> _EXERCISE DETAILS_:
Report each line of the entries that includes "width" by copying it.

> _RECORDS TO USE_:
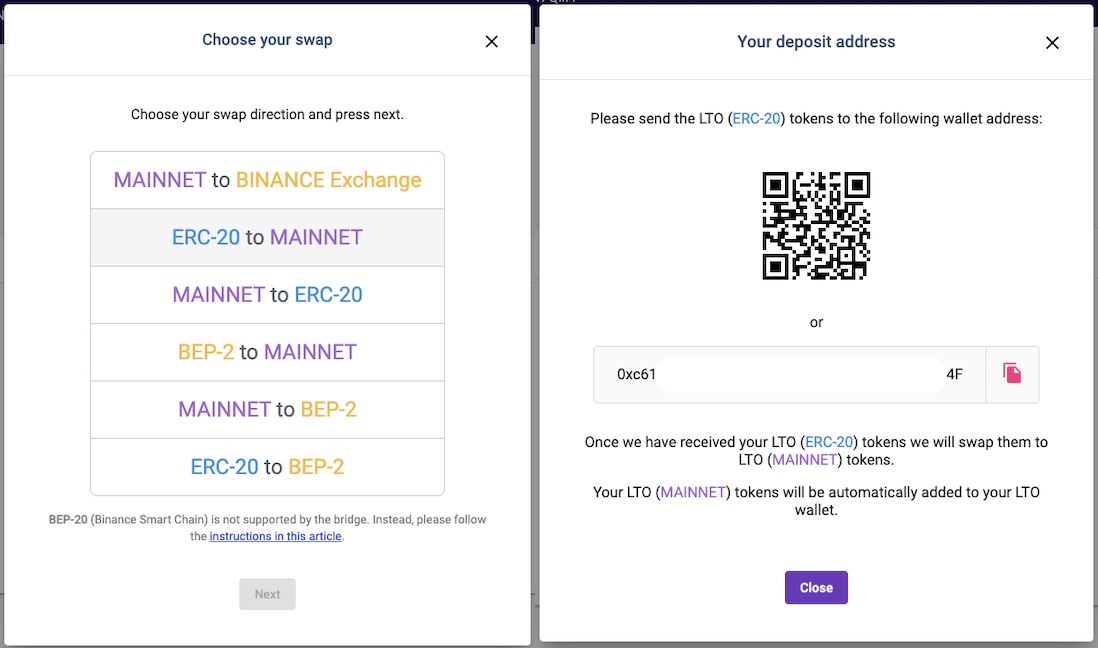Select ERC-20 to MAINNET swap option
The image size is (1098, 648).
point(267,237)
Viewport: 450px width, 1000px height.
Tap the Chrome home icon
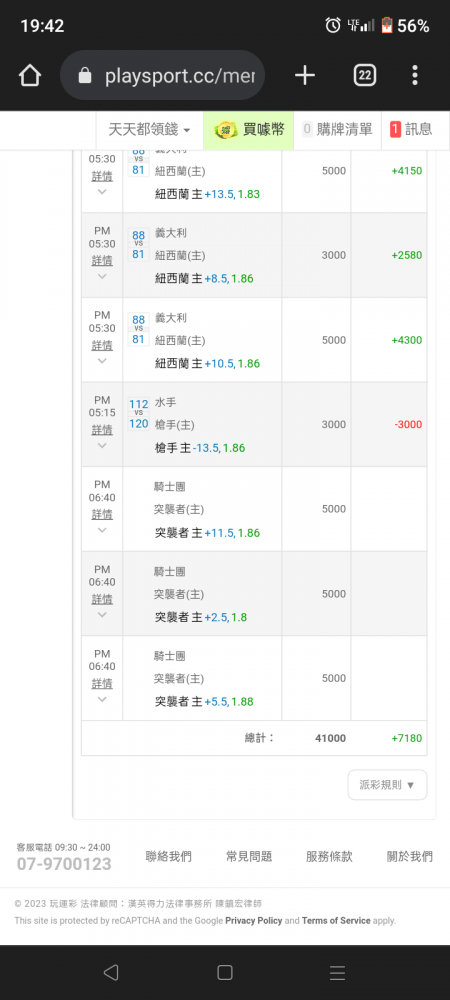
--
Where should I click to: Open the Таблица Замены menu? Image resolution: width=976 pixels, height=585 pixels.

> _EXPECTED ANSWER_:
Viewport: 450px width, 1000px height.
Where should I click to: Open the Таблица Замены menu? Image resolution: width=976 pixels, height=585 pixels.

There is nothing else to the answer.